# learning lighting - umbrella/softbox, etc.??



## photosoto (Jan 24, 2011)

Hi,
I've spent a majority of the day just researching lighting, examples, products, reviews, etc.
I realize that what I need depends on my photography needs and I have had a heck of a time trying to find the affordable most practical solution for lighting.  
softbox=expensive/controlled lighting
umbrella=inexpensive/less-controlled lighting
...so, anyone have an opinion on the umbrella softboxes??
and also, looks like a sure thing I can invest in is some good literature.  Understanding exposure seemed to be the go-to book for exposure, how about lighting?  Master Lighting Guide for Portrait Photographers??  I can go ahead with learning for sure.
thanks


----------



## D-B-J (Jan 24, 2011)

Check out strobist.com  Between that and reading any material i could, i ended up getting an umbrella and a beauty dish.  They both work great.  Also, check out the strobist thread on here.  Its a great source of info and real life examples of your future purchases.  I can vouch for adorama brand, as i use all their flashpoint "noname" stuff and its working GREAT so far.

Regards,
Jake


----------



## craigm (Jan 24, 2011)

For your first light modifier I would suggest a shoot thru umbrella, they're cheap and produce very nice light.

As Jake mentioned, strobist.com is a great place to learn about lighting.


----------



## photosoto (Jan 24, 2011)

Ok thanks, I will be experimenting indoors and outdoors so would the kit below be good to start with?  I have an sb-600 flash.


----------



## Bobabooey24 (Jan 24, 2011)

Sure!


----------



## photosoto (Jan 24, 2011)

2332 Westcott 43 inch Collapsible Umbrella Flash Kit #2332 with 8' Light Stand

Oops here is the kit


----------



## aprock83 (Jan 24, 2011)

an umbrella is very versatile as well. i just use a speedlight or a clamp light to shoot through.


----------



## craigm (Jan 24, 2011)

That's perfect.


----------



## HVVega (Jan 25, 2011)

Hi, I think at one time or another I have tried just about all of the options and keep coming back to Soft Boxes. Have a few Chemera (never spell that right) medium sized ones now that I use in the field. Sure they cost you to get into but the light quality difference is there and they will be there for you for years to come.
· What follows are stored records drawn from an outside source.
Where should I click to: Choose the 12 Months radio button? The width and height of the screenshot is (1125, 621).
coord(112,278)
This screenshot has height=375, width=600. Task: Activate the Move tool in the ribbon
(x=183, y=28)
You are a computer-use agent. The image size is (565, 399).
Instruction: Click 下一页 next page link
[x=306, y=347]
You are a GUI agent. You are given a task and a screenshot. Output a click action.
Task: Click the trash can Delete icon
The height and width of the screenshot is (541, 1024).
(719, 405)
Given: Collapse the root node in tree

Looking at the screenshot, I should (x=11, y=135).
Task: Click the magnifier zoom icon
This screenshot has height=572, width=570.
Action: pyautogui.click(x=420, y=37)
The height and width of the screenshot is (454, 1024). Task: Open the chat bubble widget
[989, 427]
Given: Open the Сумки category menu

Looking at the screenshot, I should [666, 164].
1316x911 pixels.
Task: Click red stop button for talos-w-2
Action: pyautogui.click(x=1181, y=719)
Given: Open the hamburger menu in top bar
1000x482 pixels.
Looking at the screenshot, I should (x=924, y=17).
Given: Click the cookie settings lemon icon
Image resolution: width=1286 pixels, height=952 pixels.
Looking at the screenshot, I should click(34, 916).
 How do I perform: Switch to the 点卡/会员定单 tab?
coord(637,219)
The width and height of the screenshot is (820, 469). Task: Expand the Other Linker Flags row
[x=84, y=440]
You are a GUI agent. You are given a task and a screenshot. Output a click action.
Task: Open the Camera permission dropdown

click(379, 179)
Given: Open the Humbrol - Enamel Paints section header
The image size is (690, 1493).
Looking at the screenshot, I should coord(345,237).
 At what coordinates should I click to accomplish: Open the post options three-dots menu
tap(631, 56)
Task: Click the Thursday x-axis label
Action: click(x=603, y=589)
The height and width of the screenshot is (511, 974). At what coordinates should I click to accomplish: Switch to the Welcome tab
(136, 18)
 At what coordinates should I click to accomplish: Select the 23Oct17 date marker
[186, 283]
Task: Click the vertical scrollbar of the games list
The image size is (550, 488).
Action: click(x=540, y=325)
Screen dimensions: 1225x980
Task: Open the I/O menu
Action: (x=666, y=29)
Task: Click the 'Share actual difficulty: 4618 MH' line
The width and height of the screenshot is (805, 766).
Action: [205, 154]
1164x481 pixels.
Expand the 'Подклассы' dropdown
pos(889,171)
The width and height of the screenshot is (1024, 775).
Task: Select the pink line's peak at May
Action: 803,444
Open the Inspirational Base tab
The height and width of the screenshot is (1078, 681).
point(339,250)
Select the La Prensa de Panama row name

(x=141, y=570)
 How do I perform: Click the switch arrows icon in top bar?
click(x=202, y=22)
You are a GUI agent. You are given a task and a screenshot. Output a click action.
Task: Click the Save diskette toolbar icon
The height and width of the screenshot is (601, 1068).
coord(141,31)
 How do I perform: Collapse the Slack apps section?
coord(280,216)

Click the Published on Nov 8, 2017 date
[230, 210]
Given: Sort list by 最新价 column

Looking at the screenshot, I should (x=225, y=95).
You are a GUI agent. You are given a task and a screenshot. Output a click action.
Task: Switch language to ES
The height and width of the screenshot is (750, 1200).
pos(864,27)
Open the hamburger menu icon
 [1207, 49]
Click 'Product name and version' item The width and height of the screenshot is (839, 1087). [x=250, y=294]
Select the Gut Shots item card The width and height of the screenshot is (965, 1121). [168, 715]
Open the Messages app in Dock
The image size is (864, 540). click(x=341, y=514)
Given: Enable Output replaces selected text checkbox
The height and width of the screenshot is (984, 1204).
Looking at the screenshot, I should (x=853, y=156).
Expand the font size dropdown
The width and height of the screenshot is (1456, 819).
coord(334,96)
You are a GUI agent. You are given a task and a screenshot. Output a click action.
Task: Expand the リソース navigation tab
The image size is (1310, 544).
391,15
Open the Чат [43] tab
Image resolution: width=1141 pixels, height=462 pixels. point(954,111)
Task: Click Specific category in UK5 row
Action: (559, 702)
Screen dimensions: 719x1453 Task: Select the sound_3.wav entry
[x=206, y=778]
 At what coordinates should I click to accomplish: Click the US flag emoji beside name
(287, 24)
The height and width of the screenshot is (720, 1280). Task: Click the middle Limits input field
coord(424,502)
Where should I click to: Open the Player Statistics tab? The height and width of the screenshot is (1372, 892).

Just one is enough to get started and do some fantastic shots. You do not need a lot of them - trust me- one will do you very nicely with a polystirene board as a reflector or even two of those. If you want to get into photography seriously concentrate on getting quality equipment right from the start even if you cannot have loads of things have good ones. They will follow you for years and pay for themselves later with not having to replace them. Cameras are the one place you will just have to keep trading up until you get to a "good" level for the work you do. Do not get lost in the techie stuff good images are still the product of your mind not your equipment. 90% of my work was always with the same kit - upgraded through the years- you see under my avitar. with a bunch of filters etc


----------



## HelenOster (Jan 25, 2011)

D-B-J said:


> .......I can vouch for adorama brand, as i use all their flashpoint "noname" stuff and its working GREAT so far.......



Thank you for the Flashpoint recommendation - very much appreciated.


----------



## kundalini (Jan 25, 2011)

photosoto said:


> ...so, anyone have an opinion on the umbrella softboxes??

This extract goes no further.